□ Does any theory of the origin of the Moon account for these differences in crust plus mantle compositions between the Earth and the Moon? As explained in Section 5.2.1, these differences can be accounted for by the collision theory of the origin of the Moon that was outlined in Section 2.2.4.

7.1.7 Radiometric Dating of Lunar Events

Two types of event have been radiometrically dated for the lunar rock samples. For the mare basalts and many highland rocks we have the age of solidification; for the breccias as well as the solidification ages of component fragments, we also have the time at which the rock fragments were impact welded. In addition, isotopes of hafnium (Hf) and tungsten (W) have been used to establish that the lunar core formed by 25-30 Ma after the formation of the Moon: 182Hf decays into 182W with a half-life of only 9 Ma; 182W is removed by iron, so 182W depletion in rocks is the telltale measurement, but there are many complications that will not concern us.

Turning to crust and mantle events, the oldest dates are solidification ages of 4460 Ma for some highland samples of anorthosite. This is not long after the Moon formed, at about 4500 Ma. Most other highland rocks are of comparable antiquity, though towards the lower end of the age range, about 3800 Ma, the radiometric clocks could well have been reset by the impacts that made the samples available on the mare. The earliest ages are in accord with the great antiquity of the highlands inferred from the high impact crater densities there. Mare basalt solidification ages range from about 3950 Ma to 3150 Ma. Breccia welding ages range down to 3100 Ma ago, except for an age of only about 900 Ma for breccia from the impact that formed the crater Copernicus (Figure 6.8(a)). The fresh-looking crater Tycho is even younger, perhaps as little as 100 Ma.

The older breccias help us to date the formation of the mare basin impacts, and the mare basalt solidification ages help us to date the mare infills. The breccia welding ages range from 4000 Ma for Maria Serenitatis, Nectaris, and Humorum to 3900 Ma for Mare Imbrium. Other basins, such as Mare Tranquillitatis, are inferred to be older, because that have been modified by the earliest dated basins. Other ancient basins have presumably been entirely obliterated.
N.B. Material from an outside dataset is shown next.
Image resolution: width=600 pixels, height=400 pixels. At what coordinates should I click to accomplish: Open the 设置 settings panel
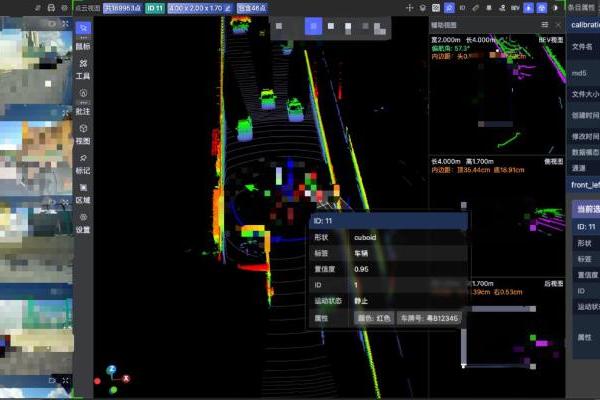pyautogui.click(x=83, y=222)
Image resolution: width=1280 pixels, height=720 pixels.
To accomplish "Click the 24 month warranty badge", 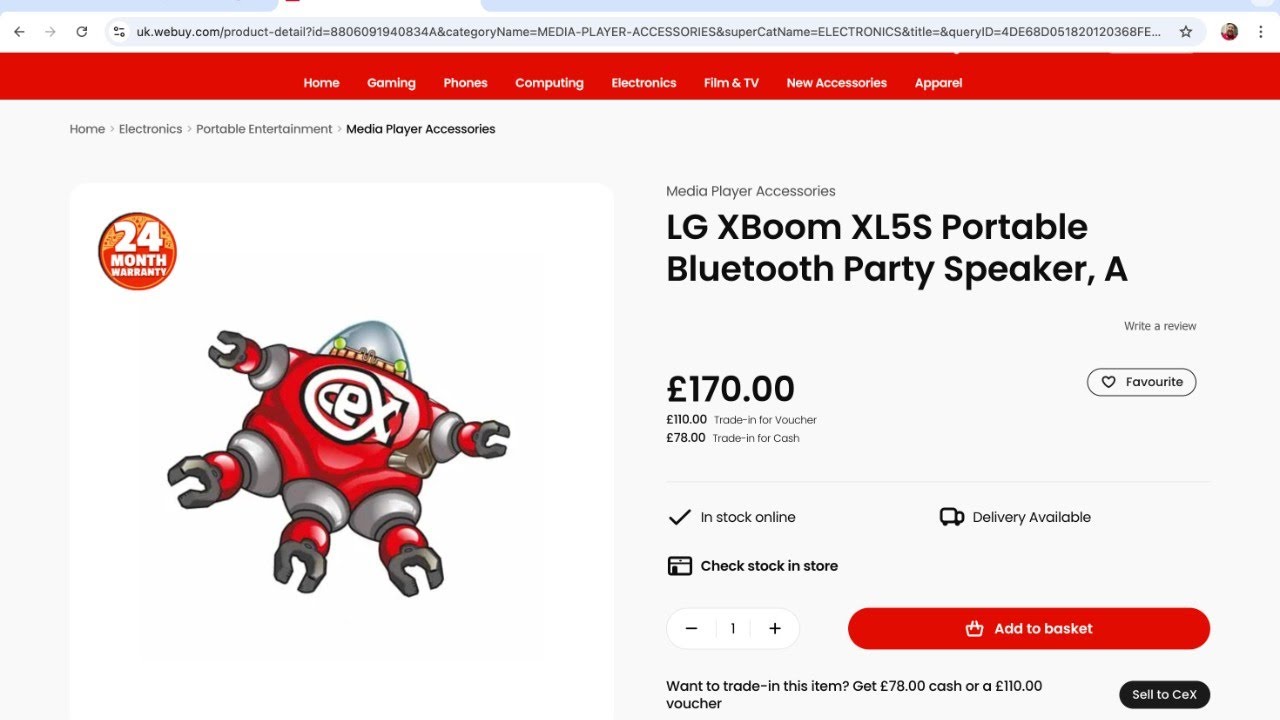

Table 7.1 gives the ages of some lunar basins, along with the mare infill basalt solidification ages. As noted earlier, you can see that infill was delayed for several hundred million years, the most recent, that of Mare Procellarum, being completed about 3200 Ma ago. It is not known what caused such delays. There are no radiometric dates for the lunar far side, but Mare Orientale, from ejecta relationships, seems to be a bit younger than Mare Imbrium, and so has an estimated age of 3800 Ma.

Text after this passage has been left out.